--- EXERCISE PASSAGE Enclosed Below ---

CodingMotif: exact determination of overrepresented nucleotide motifs in coding sequences.
Document Type
Article
Publication Date
2-14-2012
Keywords
Algorithms, Chromatin Immunoprecipitation, Codon, DNA, Genomics, Humans, Nucleotide Motifs, Open Reading Frames, RNA, Software, Transcription Factors, Untranslated Regions
JAX Source
BMC Bioinformatics 2012 Feb 14; 13:32.
PMID
22333114
Volume
13
First Page
32
Last Page
32
ISSN
1471-2105
Abstract
BACKGROUND: It has been increasingly appreciated that coding sequences harbor regulatory sequence motifs in addition to encoding for protein. These sequence motifs are expected to be overrepresented in nucleotide sequences bound by a common protein or small RNA. However, detecting overrepresented motifs has been difficult because of interference by constraints at the protein level. Sampling-based approaches to solve this problem based on codon-shuffling have been limited to exploring only an infinitesimal fraction of the sequence space and by their use of parametric approximations.
RESULTS: We present a novel O(N(log N)2)-time algorithm, CodingMotif, to identify nucleotide-level motifs of unusual copy number in protein-coding regions. Using a new dynamic programming algorithm we are able to exhaustively calculate the distribution of the number of occurrences of a motif over all possible coding sequences that encode the same amino acid sequence, given a background model for codon usage and dinucleotide biases. Our method takes advantage of the sparseness of loci where a given motif can occur, greatly speeding up the required convolution calculations. Knowledge of the distribution allows one to assess the exact non-parametric p-value of whether a given motif is over- or under- represented. We demonstrate that our method identifies known functional motifs more accurately than sampling and parametric-based approaches in a variety of coding datasets of various size, including ChIP-seq data for the transcription factors NRSF and GABP.

--- End of Enclosed EXERCISE PASSAGE ---

▶ [EXPLORE THE MATERIAL]:
(a) Quote the CodingMotif article page word for word, from "Document Type" up to and including "Feb 14; 13:32.".
(b) Decide whether each statement agrees with the CodingMotif article page. Answer yes or no for each, and quote the words from the page that settle it.
(i) CodingMotif runs in O(N(log N)2) time.
(ii) Codon-shuffling approaches can explore the whole sequence space.
(iii) The datasets tested include ChIP-seq data for the transcription factors NRSF and GABP.
(c) Answer these questions from the CodingMotif article page.
(i) What is the ISSN?
(ii) What does the method take advantage of to speed up the convolution calculations?
(iii) What is the publication date?

--- GIVEN MATERIAL Enclosed Below ---

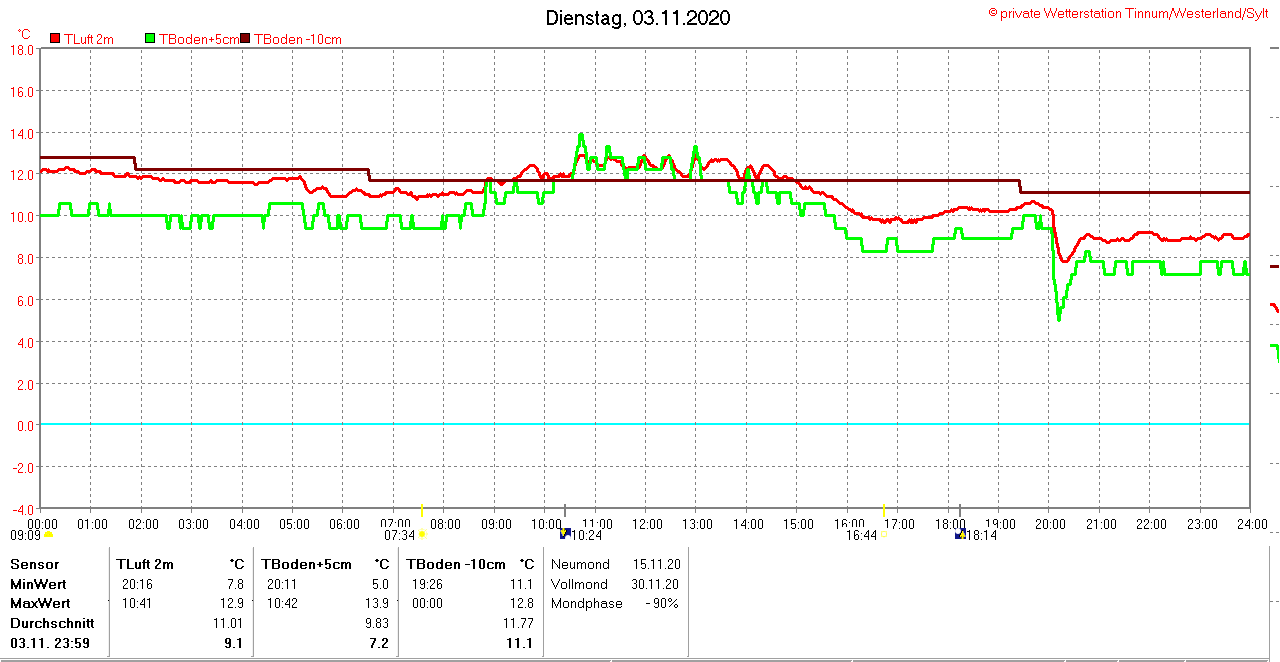Click the red TLuft 2m legend swatch
This screenshot has height=662, width=1280.
(55, 39)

--- End of Enclosed GIVEN MATERIAL ---

▶ [LIST OF SOLUTIONS]:
(a)
Document Type
Article
Publication Date
2-14-2012
Keywords
Algorithms, Chromatin Immunoprecipitation, Codon, DNA, Genomics, Humans, Nucleotide Motifs, Open Reading Frames, RNA, Software, Transcription Factors, Untranslated Regions
JAX Source
BMC Bioinformatics 2012 Feb 14; 13:32.

(b)
(i) Yes: "We present a novel O(N(log N)2)-time algorithm, CodingMotif"
(ii) No: "have been limited to exploring only an infinitesimal fraction of the sequence space"
(iii) Yes: "including ChIP-seq data for the transcription factors NRSF and GABP"

(c)
(i) 1471-2105
(ii) The sparseness of loci where a given motif can occur
(iii) 2-14-2012